死者9人を出した中央自動車道の笹子トンネル天井板崩落事故。事故発生直後からメールや電話で私の身の安全を心配した問い合わせが殺到した。テレビなどほとんど見ない私だけに、「大丈夫ですか?」と言われても最初は何のことやら見当がつかなかったが、テレビ
をつけて事故の様子を見て、はじめて驚かされるところとなった。
東京講演会が1日ずれていたらまさに事故現場に遭遇していたからである。講演会は会場の都合次第で日曜日になることもあり、現実に日曜日の講演会も何度か行ってきている。もしも12月の講演会が、1日(土)でなく2日の日曜日だったら、時間帯からいってちょうど事故現場を走っていたか、事故直後に遭遇していた可能性は大であった。
確か10月の東京講演会に向かっている時だったと記憶しているが、その日は、中央高速で我が家から新宿に着くまで何と4回の交通事故に出くわすところとなった。こんなことは滅多にあることではない。4つの事故がどれもみな目の前で起きる追突事故や接触事故であったのだが、その内の一つは対向車線を走ってきたガソリンを積んだ大型タンクローリーが横転し、30メートルにも達する猛烈な炎を吹き上げる事故であった。
もしも私の車が数秒速くその場に差しかかっていたら、また、上りの進行車線と下りの対向車線との間に10メートルほどの段差がなかったら、間違いなくこの巨大な炎に巻き込まれていたか、それを避けた車同士の衝突事故に遭遇していたに違いない。
人間「一寸先は闇」とは言うが、何時、どこで、どのような災難に巻き込まれるかわからないものである。最近はそうしたことを実感する機会が多くなって来た。それにしても、今回の事故のようにわずか数メートルの差で生死が分かれることを見せられると、人の持つ運・不運について改めて考えさせられてしまう。不幸にして亡くなられた方の御霊(御魂)が一時も早く己の死を悟られて、無事「光の世界」へ戻られることを祈らずにはおられない。

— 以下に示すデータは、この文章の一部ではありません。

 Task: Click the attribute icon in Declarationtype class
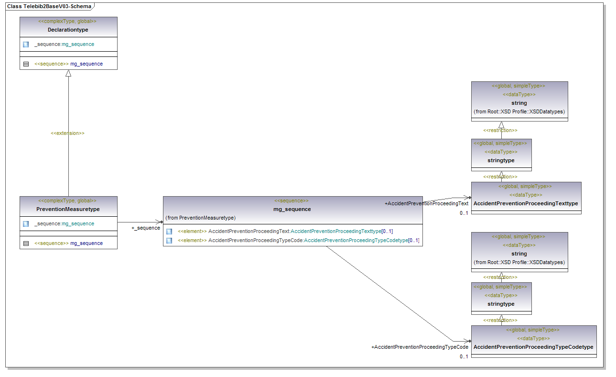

それにしても今回の事故は何か心に引っかかるものがあり、暗い気分が晴れずにいる。富士山噴火や東京直下地震の前兆ではないかと心配する人達もいるようだが、それは別にしても、マスコミが伝えているようにトンネネルの老朽化が原因だとすると、笹子トンネル同様、築後30年前後経過したトンネルは全体の30%に達しているというから日本全国でかなりの数になるに違いない。これから先、地震や地殻移動が多くなってくるだけに同様な事故の発生が心配である。
山の中を走る機会の多い私は、どこに出掛けるにしても半分トンネルの中を走っているようなものである。それだけにトンネルは避けて通るわけにはいかないので、運を天に任せて走るしかない。それより、しばらくは閉鎖が続くことになりそうなので、東京
へ向かうには河口湖経由となり、札幌も帯広も福岡も1時間は遠くなりそうである。